Kutipan -

◆ ◆ ◆ ◆

Karena dari lingkungan ini manusia juga bisa belajar dan memperoleh
pengetahuan.
Dalam
al-Qur’an surat asy-Syu’ara ayat 7 juga disebutkan:
“Dan
apakah mereka tidak memperhatikan bumi, berapakah banyaknya kami tumbuhkan di
bumi itu pelbagai macam tumbuh-tumbuhan yang baik?”.
Demikianlah,
al-Qur’an secara dini menggarisbawahi pentingnya “membaca” dan keharusan adanya
keikhlasan serta kepandaian memilih bahan bacaan yang tepat.[3]
Namun,
pengetahuan tidak hanya terbatas pada apa yang dapat diindra saja. Pengetahuan
juga meliputi berbagai hal yang tidak dapat diindra. Sebagaimana tertuang dalam
al-Qur’an surat Al-Haqqah ayat 38-39:
“Maka
Aku bersumpah dengan apa yang kamu lihat (38). Dan dengan apa yang tidak kamu
lihat (39)”.
Dengan
demikian, objek ilmu meliputi materi dan nonmateri, fenomena dan nonfenomena,
bahkan ada wujud yang jangankan dilihat, diketahui oleh manusia pun tidak.
Dalam al-Qur’an surat Al-Nahl ayat 8 disebutkan:
“Allah
menciptakan apa yang kamu tidak mengetahuinya”.[4]
Sebagaimana
telah dipaparkan di atas, dalam pengetahuan manusia tidak hanya sebatas apa
yang dibutuhkan untuk kelangsungan hidup manusia, namun juga semua pengetahuan
yang dapat menyelamatkannya di akhirat kelak.
Islam
mengehendaki pengetahuan yang benar-benar dapat membantu mencapai kemakmuran
dan kesejahteraan hidup manusia. Yaitu pengetahuan terkait urusan duniawi
dan ukhrowi, yang dapat menjamin kemakmuran dan kesejahteraan hidup
manusia di dunia dan di akhirat.
Pengetahuan
duniawi adalah berbagai pengetahuan yang berhubungan dengan urusan kehidupan
manusia di dunia ini. Baik pengetahuan moderen maupun pengetahuan klasik. Atau
lumrahnya disebut dengan pengetahuan umum. Sedangkan pengetahuan ukhrowi adalah
berbagai pengetahuan yang mendukung terciptanya kemakmuran dan kesejahteraan
hidup manusia kelak di akhirat. Pengetahuan ini meliputi berbagai pengetahuan
tentang perbaikan pola perilaku manusia, yang meliputi pola interaksi manusia
dengan manusia, manusia dengan alam, dan manusia dengan Tuhan. Atau biasa
disebut dengan pengetahuan agama.

◆ ◆ ◆ ◆

Daftar Tugas -
- 1) Ringkaslah paragraf dalam kutipan yang diawali dengan kata "Pengetahuan duniawi adalah" menjadi daftar poin tanpa menghilangkan fakta utamanya.
- 2) Lanjutkan uraian kutipan tentang pengetahuan dalam pandangan Islam, dimulai setelah kalimat terakhirnya.
Entri yang menyusul tidak diperlukan.

◆ ◆ ◆ ◆

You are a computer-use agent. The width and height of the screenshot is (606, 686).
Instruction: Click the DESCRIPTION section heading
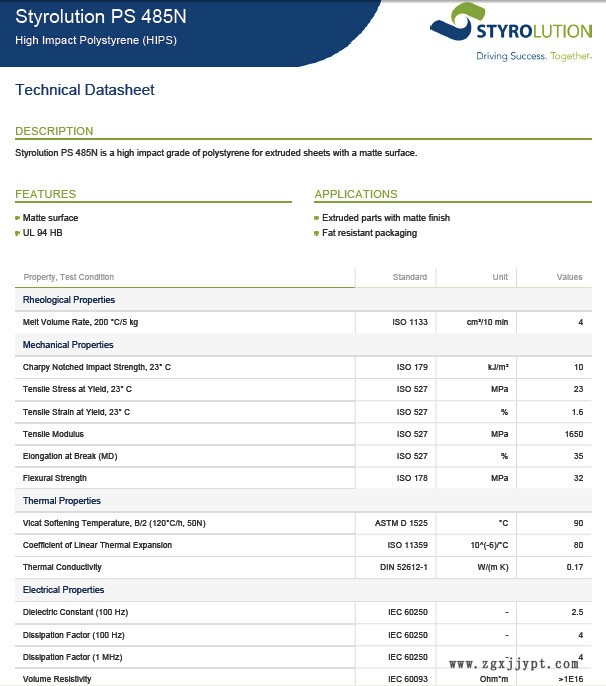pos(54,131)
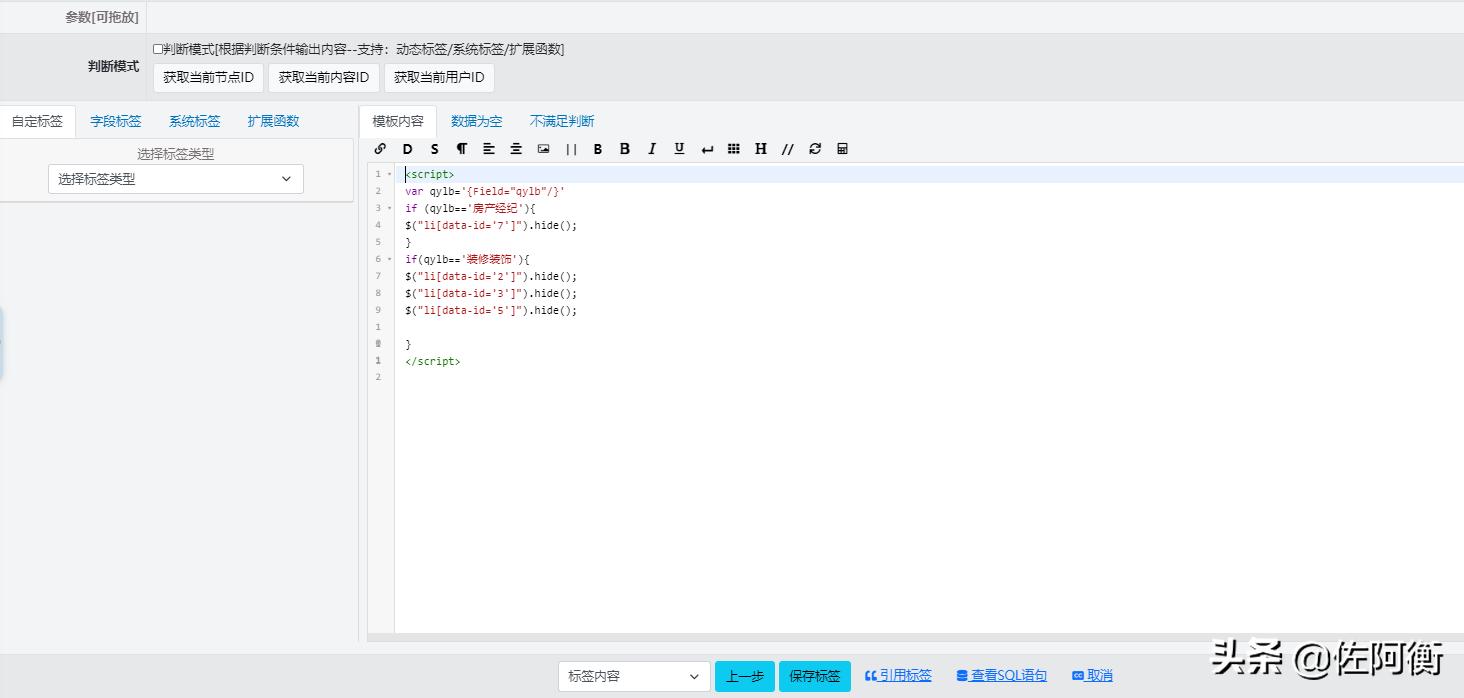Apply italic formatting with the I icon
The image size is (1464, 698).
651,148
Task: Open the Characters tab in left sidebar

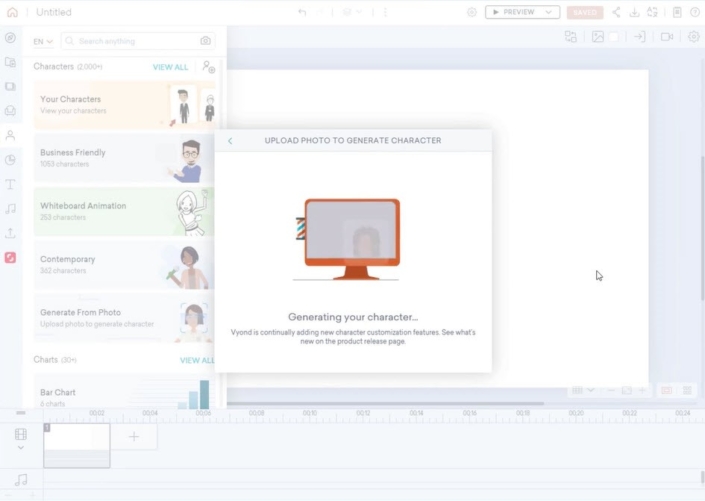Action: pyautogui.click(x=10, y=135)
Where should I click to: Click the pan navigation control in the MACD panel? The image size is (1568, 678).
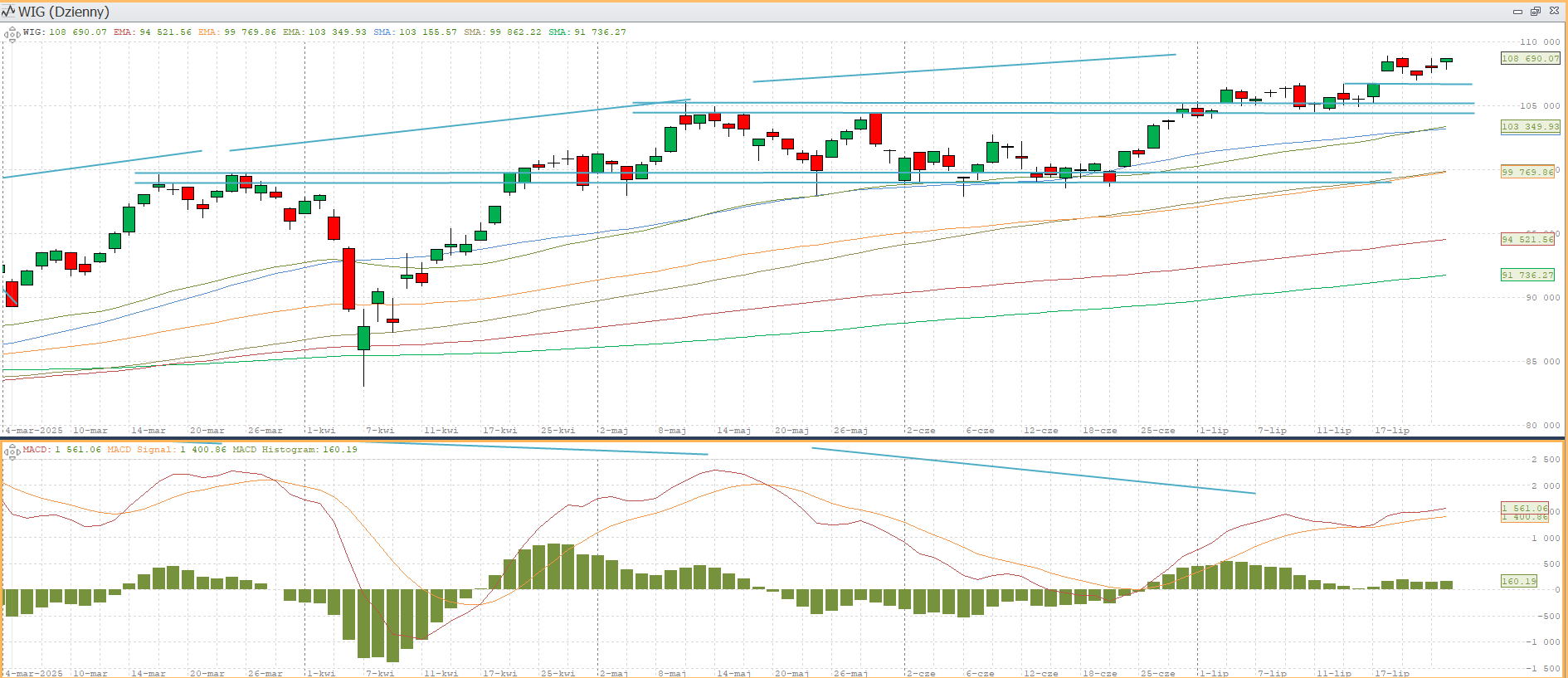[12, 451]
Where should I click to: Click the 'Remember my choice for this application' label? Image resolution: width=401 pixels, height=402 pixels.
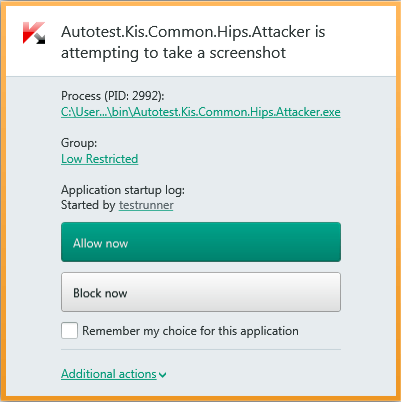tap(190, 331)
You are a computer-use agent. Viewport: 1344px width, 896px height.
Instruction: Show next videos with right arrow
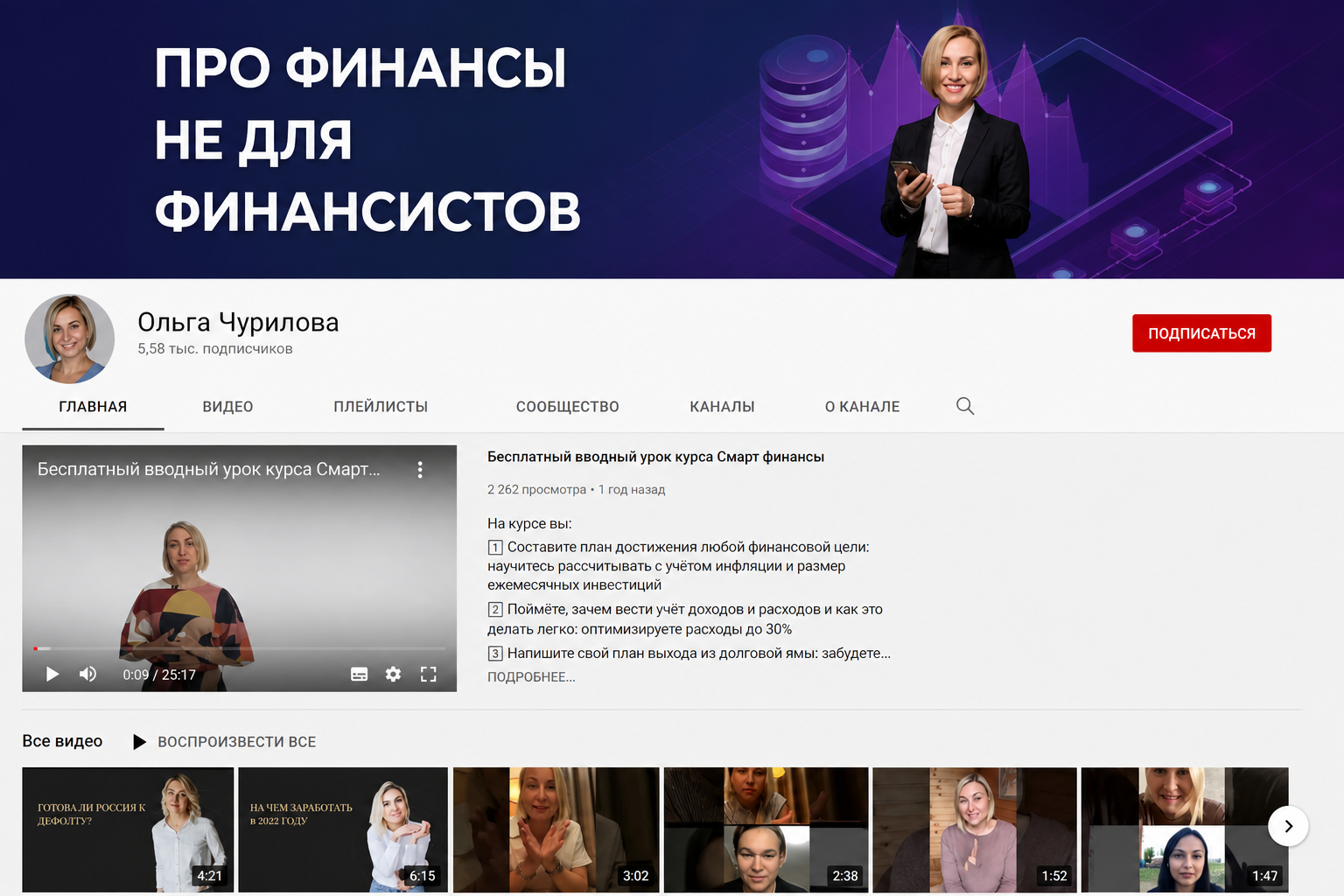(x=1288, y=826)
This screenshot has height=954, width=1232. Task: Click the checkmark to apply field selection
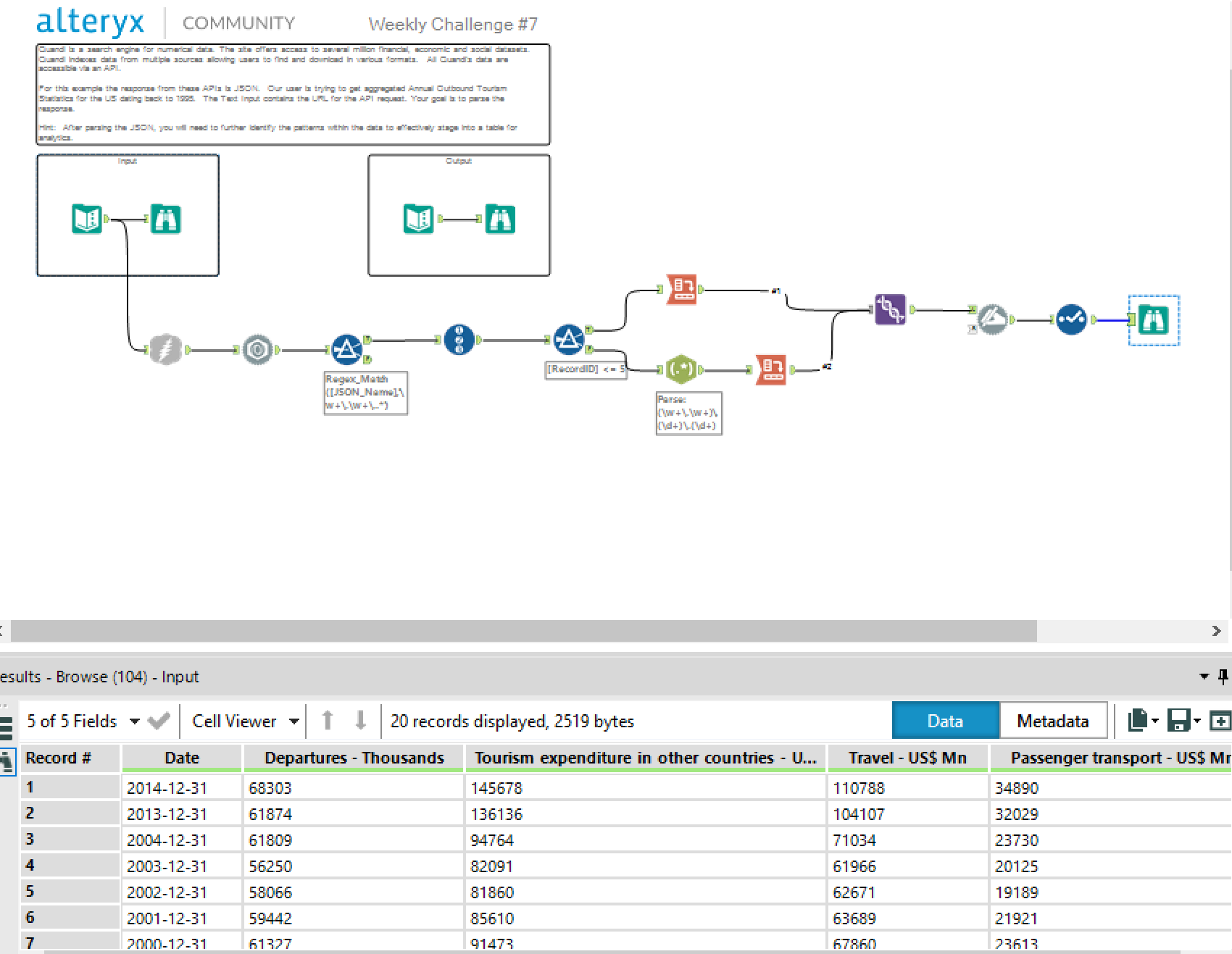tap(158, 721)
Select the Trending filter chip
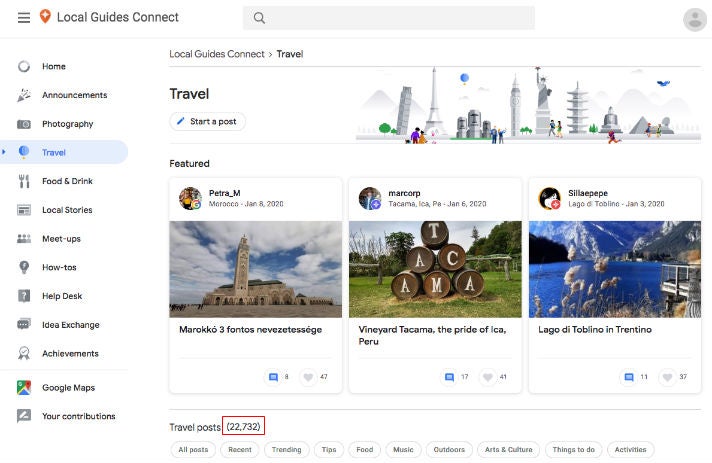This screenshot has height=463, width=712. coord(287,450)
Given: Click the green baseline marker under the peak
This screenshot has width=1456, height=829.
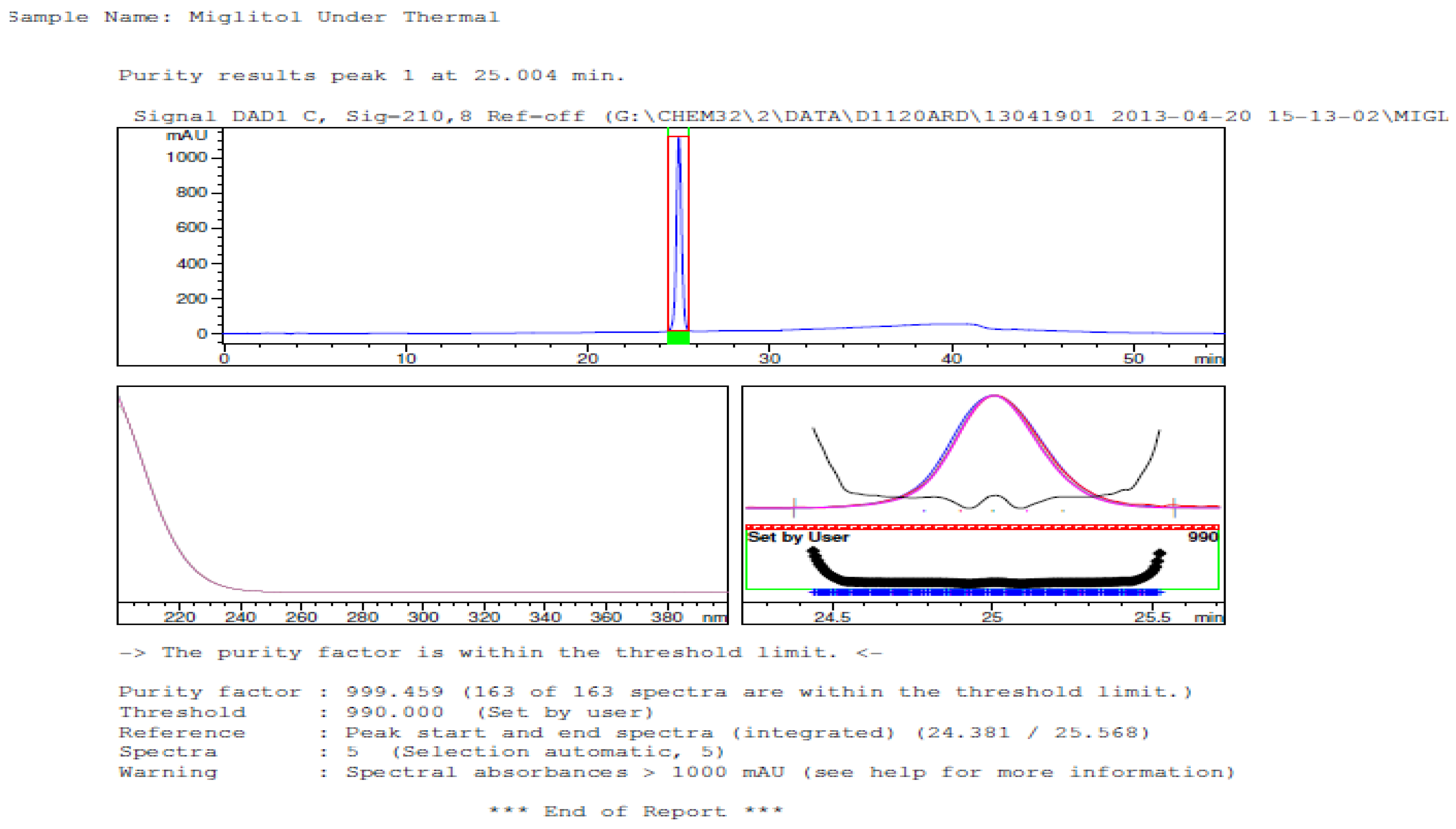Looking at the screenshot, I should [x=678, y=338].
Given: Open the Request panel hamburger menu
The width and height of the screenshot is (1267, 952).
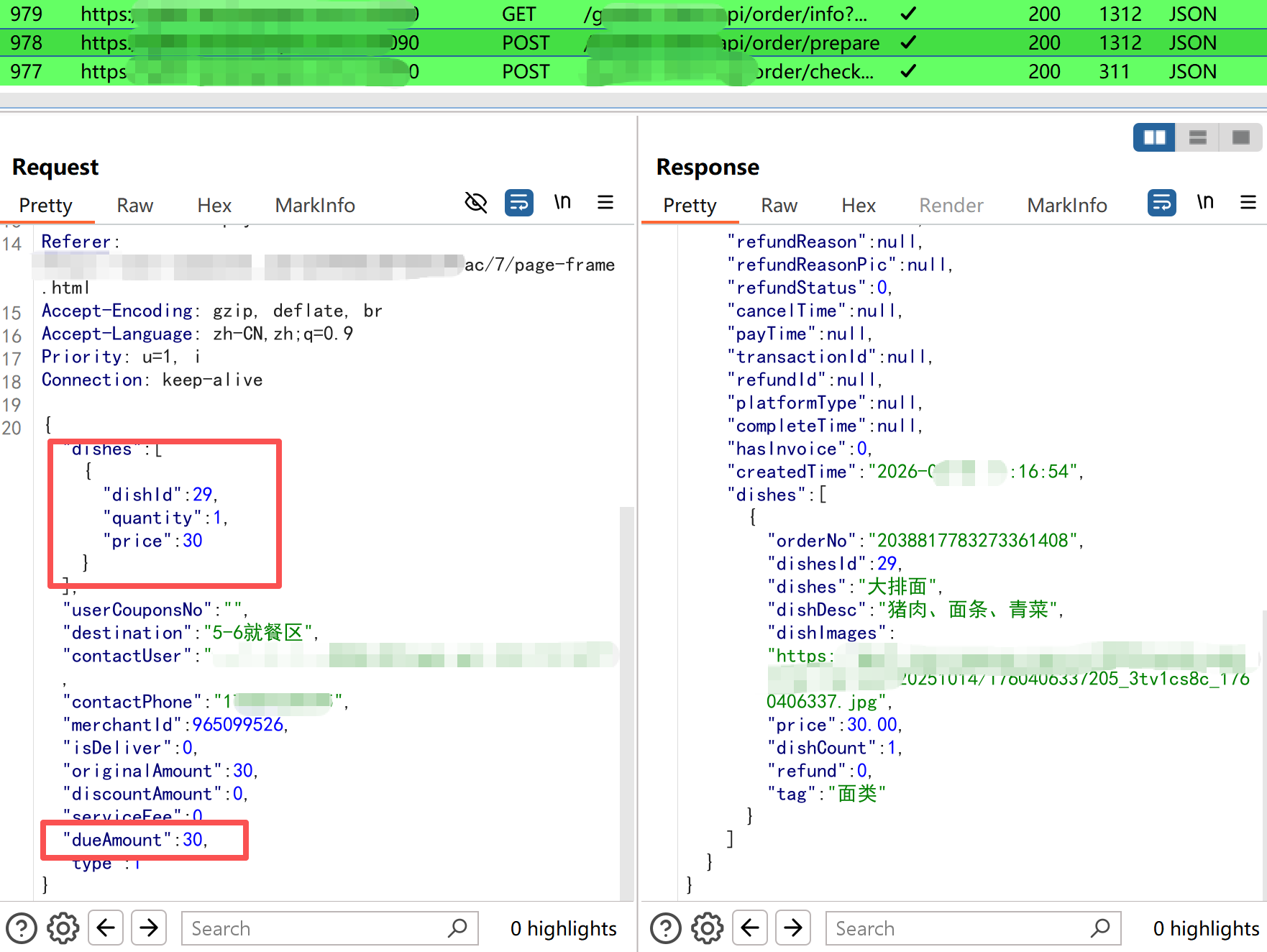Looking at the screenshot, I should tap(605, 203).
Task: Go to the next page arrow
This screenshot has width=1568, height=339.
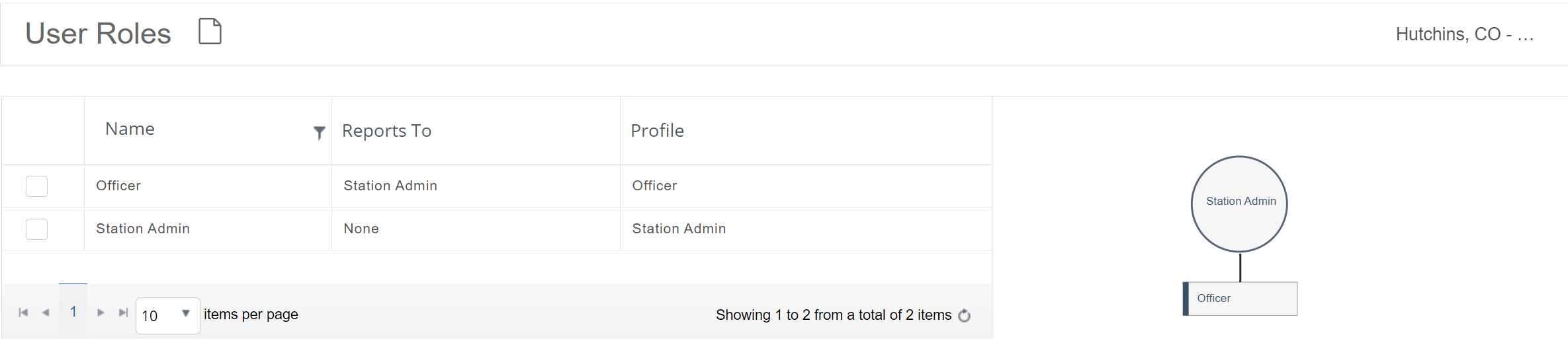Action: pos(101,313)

◆ ◆ ◆ ◆

Jawaban yang Diharapkan -
- 1)
- Pengetahuan duniawi: pengetahuan yang berkaitan dengan urusan kehidupan manusia di dunia, baik modern maupun klasik; lazim disebut pengetahuan umum.
- Pengetahuan ukhrowi: pengetahuan yang mendukung kemakmuran dan kesejahteraan hidup manusia di akhirat, mencakup perbaikan pola perilaku manusia dalam interaksinya dengan sesama manusia, dengan alam, dan dengan Tuhan; lazim disebut pengetahuan agama.

- 2)
Pengetahuan
umum (duniawi) tidak dapat diabaikan begitu saja, karena sulit bagi
manusia untuk mencapai kebahagiaan hari kelak tanpa melalui kehidupan dunia ini
yang mana dalam menjalani kehidupan dunia ini pun harus mengetahui ilmunya.
Demikian halnya dengan pengetahuan agama (ukhrowi), manusia tanpa
pengetahuan agama niscaya kehidupannya akan menjadi hampa tanpa tujuan. Karena
kebahagiaan di dunia akan menjadi sia-sia ketika kelak di akhirat menjadi
nista.
Islam
selalu mengajarkan agar manusia menjaga keseimbangan, baik keseimbangan dhohir
maupun batin, keseimbangan dunia dan akhirat. Dalam Qs. Al-Mulk ayat 3
disebutkan:
“Yang
telah menciptakan tujuh langit berlapis-lapis. Kamu sekali-kali tidak melihat
pada ciptaan Tuhan yang Maha Pemurah sesuatu yang tidak seimbang. Maka lihatlah
berulang-ulang! Adakah kamu lihat sesuatu yang tidak seimbang?”.
Dalam
al-Qur’an surat ar-Ra’d ayat 8 juga disebutkan:
“Segala
sesuatu di sisi-Nya memiliki ukuran”.
Dari
sini dapat dipahami bahwa Allah selalu menciptakan segala sesuatu dalam keadaan
seimbang, tidak berat sebelah. Demikian halnya dalam penciptaan manusia.
Manusia juga tercipta dalam keadaan seimbang. Dari keseimbangan penciptaannya,
manusia diharapkan mampu menciptakan keseimbangan diri, lingkungan dan alam
semesta. Karena hanya manusia yang mampu melakukannya sebagai bentuk dari kekhalifahan
manusia di muka bumi.
Dalam
al-Qur’an surat al-Qashash ayat 77 disebutkan:
“Dan
carilah pada apa yang telah dianugerahkan Allah kepadamu (kebahagiaan) negeri
akhirat, dan janganlah kamu melupakan bagianmu dari (kenikmatan) duniawi dan
berbuat baiklah (kepada orang lain) sebagaimana Allah telah berbuat baik
kepadamu, dan janganlah kamu berbuat kerusakan di (muka) bumi. Sesungguhnya
Allah tidak menyukai orang-orang yang berbuat kerusakan”.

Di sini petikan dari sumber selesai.